The decision to claim Social Security is a significant one, and it's something that many seniors struggle with. After all, the age at which you file will help determine what your monthly benefit looks like throughout retirement (keeping in mind that your personal wage history will also factor into your benefits calculation). That's why it's so important to consider your choices carefully before signing up.

But here's some good news. Even if you're already collecting Social Security, you might still have an opportunity to snag yourself a higher monthly benefit. Here's how.

Loose pile of Social Security cards

Image source: Getty Images.

You get a do-over

One lesser-known Social Security rule is that all filers are eligible for a single do-over in their lifetime. This means that if you filed for benefits early, you may have a chance to undo that filing and sign up again later, all the while locking in a higher monthly benefit in the process.

Let's say you decided to sign up for Social Security at age 62, which is the earliest age you can file. If your full retirement age is 66 and 10 months (which would be the case if you were born in 1959), that means you've slashed your monthly benefits by almost 30% by filing so early.

That's a decision you may be OK with initially but regret several months later when you see just how small your Social Security checks are. (Or it's a decision you may feel compelled to make based on a temporary job loss or another near-term situation that's resulted in a need for money.)

The good news is that if you're still within a year of your filing date, you have the option to capitalize on that do-over. Specifically, you'll need to do two things:

  • Withdraw your application for benefits.
  • Repay the Social Security Administration all of the money it paid you in benefits.

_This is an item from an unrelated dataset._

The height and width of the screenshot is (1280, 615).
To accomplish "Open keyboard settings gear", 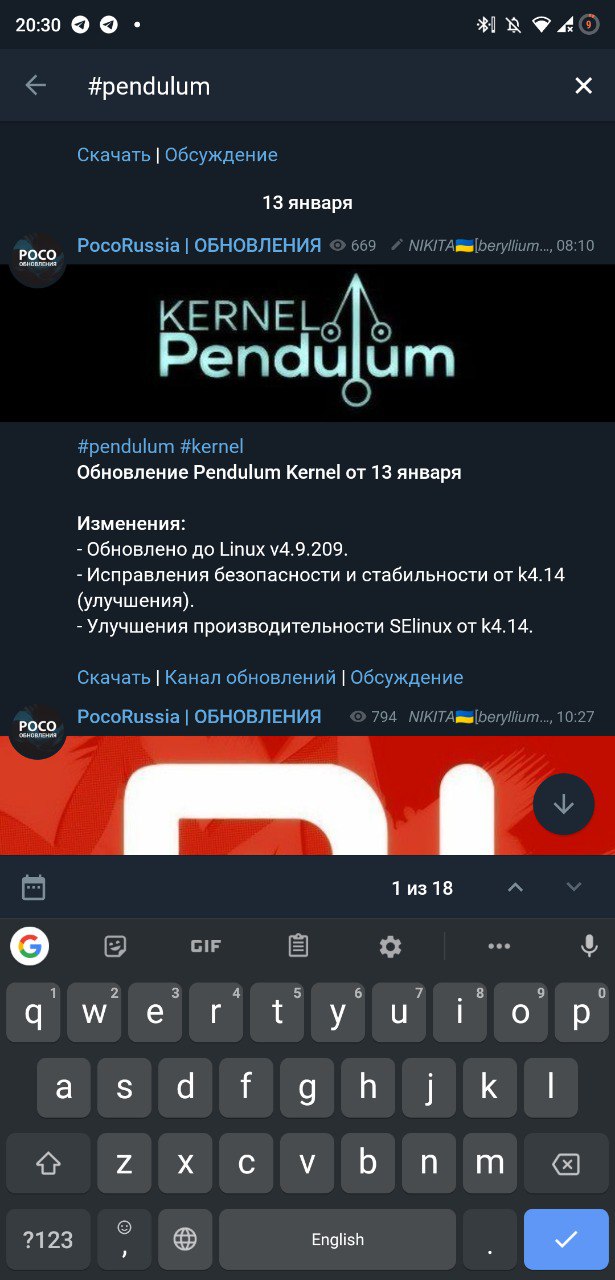I will [390, 946].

That second requirement is where you may get tripped up. But if you didn't already spend that money and have the option to repay it, then doing so will allow you to file for benefits later on with a clean slate.

At that point, you'll have the option to wait until full retirement age and snag a much higher monthly payout. You can even delay your filing past full retirement age and boost your benefits by 8% a year in the process, up until the age of 70.

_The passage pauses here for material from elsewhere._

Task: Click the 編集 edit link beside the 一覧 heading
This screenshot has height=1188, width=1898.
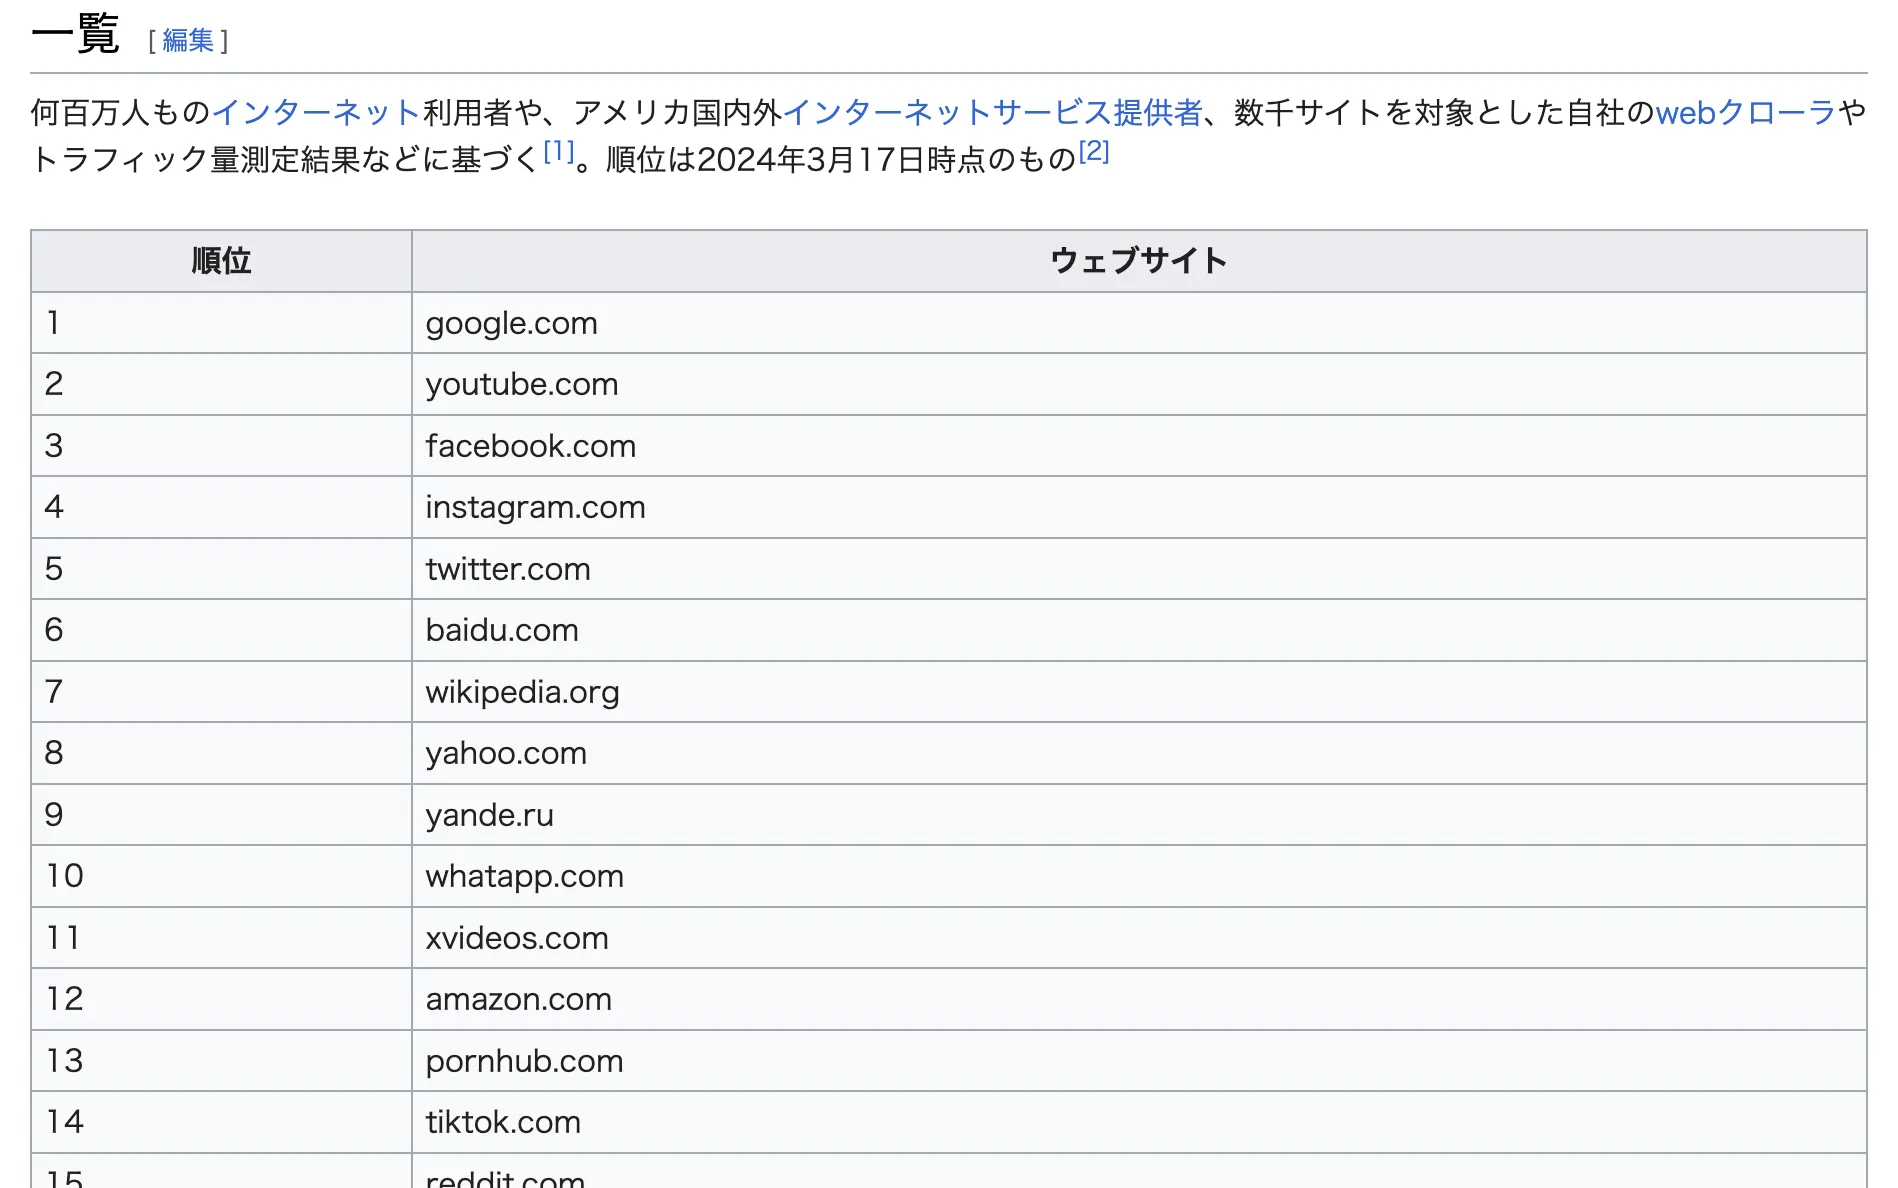Action: [x=188, y=40]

Don't get stuck with a lower benefit

Once you make the decision to sign up for Social Security, the monthly benefit you lock in will be the same benefit you continue to collect for life, aside from the modest boosts you might get via annual cost-of-living adjustments. If you wind up regretting your decision to file for benefits early, you're not necessarily stuck.

Undo your filing, and you'll have a chance to score a higher Social Security paycheck. And considering that you may have a very long retirement ahead of you, that would certainly be a good thing to do.